The SBA 504 loan program is one of the most powerful business financing tools available specifically for owner-occupied commercial real estate. If you are purchasing a building for a new business location, 504 should almost always be your first financing option to explore.
How SBA 504 works: The financing is split three ways. A conventional lender (bank or credit union) provides 50% of the total project cost as a first mortgage. A Certified Development Company (CDC) provides 40% of the total project cost through SBA-backed debentures at a fixed below-market rate. The borrower provides a minimum 10% equity injection. For new businesses or special-purpose properties (gas stations, car washes, hotels), the borrower equity requirement increases to 15% to 20%.
SBA 504 terms and rates: The CDC portion carries a fully amortizing fixed rate set at approximately 2.5 to 3.5 percentage points above the current 10-year Treasury yield. With 10-year Treasuries at historically normal levels, this translates to rates in the 5% to 7% range on the CDC portion — significantly below conventional commercial real estate rates. Terms are 10, 20, or 25 years. The bank's first mortgage is typically a 10-year balloon with a 25-year amortization schedule at current commercial rates.

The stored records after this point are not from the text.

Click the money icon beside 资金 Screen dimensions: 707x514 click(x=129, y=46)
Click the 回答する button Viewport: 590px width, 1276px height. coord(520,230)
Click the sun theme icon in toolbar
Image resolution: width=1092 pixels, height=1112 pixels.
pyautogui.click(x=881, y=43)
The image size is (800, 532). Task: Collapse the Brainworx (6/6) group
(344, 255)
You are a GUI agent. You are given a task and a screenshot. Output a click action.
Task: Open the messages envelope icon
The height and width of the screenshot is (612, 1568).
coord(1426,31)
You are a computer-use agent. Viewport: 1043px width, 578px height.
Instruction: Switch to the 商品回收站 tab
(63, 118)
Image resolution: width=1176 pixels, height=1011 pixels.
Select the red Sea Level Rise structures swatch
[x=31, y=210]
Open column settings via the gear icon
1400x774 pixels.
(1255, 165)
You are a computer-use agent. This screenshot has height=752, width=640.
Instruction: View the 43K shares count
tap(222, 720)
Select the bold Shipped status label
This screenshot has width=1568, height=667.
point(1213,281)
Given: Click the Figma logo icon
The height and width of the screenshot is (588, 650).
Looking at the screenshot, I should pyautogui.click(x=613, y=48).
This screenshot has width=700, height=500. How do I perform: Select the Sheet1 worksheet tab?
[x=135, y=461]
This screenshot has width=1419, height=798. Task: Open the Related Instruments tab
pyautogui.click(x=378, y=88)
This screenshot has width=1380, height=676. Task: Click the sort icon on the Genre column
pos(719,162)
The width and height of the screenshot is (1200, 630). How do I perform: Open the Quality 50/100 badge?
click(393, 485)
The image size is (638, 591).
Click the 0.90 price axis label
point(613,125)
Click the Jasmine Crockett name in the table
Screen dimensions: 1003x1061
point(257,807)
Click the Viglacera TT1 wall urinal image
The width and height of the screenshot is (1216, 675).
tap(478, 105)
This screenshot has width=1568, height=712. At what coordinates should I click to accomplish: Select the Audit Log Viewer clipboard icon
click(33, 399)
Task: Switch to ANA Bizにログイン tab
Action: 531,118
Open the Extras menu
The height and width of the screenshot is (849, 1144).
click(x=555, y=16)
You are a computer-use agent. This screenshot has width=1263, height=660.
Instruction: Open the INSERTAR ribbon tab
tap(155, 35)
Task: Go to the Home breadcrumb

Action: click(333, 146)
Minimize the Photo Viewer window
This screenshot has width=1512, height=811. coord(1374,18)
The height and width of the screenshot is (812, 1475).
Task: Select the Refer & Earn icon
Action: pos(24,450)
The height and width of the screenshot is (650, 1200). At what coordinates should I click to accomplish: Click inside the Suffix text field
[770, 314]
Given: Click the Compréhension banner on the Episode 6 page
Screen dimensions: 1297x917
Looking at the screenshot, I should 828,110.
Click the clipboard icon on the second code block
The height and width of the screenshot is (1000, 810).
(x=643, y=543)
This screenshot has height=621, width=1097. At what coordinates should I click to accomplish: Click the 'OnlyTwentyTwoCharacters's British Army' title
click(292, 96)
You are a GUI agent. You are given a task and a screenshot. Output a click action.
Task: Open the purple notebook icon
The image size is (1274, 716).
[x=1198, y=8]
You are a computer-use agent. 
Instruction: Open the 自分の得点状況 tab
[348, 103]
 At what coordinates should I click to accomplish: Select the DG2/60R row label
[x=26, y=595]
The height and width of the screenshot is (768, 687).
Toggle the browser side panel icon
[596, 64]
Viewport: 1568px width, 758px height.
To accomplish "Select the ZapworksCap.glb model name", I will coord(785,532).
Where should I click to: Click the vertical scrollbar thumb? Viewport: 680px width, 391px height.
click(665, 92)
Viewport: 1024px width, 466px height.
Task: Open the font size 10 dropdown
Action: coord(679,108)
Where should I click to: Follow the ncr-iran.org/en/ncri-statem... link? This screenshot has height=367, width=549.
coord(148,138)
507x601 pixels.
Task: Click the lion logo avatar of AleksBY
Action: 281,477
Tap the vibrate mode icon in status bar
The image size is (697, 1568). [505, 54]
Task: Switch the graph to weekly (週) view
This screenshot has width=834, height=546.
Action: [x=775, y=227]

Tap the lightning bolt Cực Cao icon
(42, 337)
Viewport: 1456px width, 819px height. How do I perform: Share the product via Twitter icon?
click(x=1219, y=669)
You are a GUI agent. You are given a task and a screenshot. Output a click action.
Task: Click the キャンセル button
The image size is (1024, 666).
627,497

SBA 504 eligibility: The business must be a for-profit entity, must be a small business under SBA standards, must occupy at least 51% of the purchased property (60% for new construction), and must demonstrate the economic development benefit required by SBA (typically job creation or retention). Total net worth cannot exceed $20 million and average net income cannot exceed $6.5 million — thresholds that most small businesses easily satisfy.
What 504 can finance: Land and building purchase; building construction; major renovations and leasehold improvements to purchased buildings; machinery and equipment with a useful life of at least 10 years. Inventory, working capital, and goodwill are not eligible for the 504 program. Working capital for a new location must be financed separately — typically through a concurrent SBA 7(a) loan or conventional working capital facility.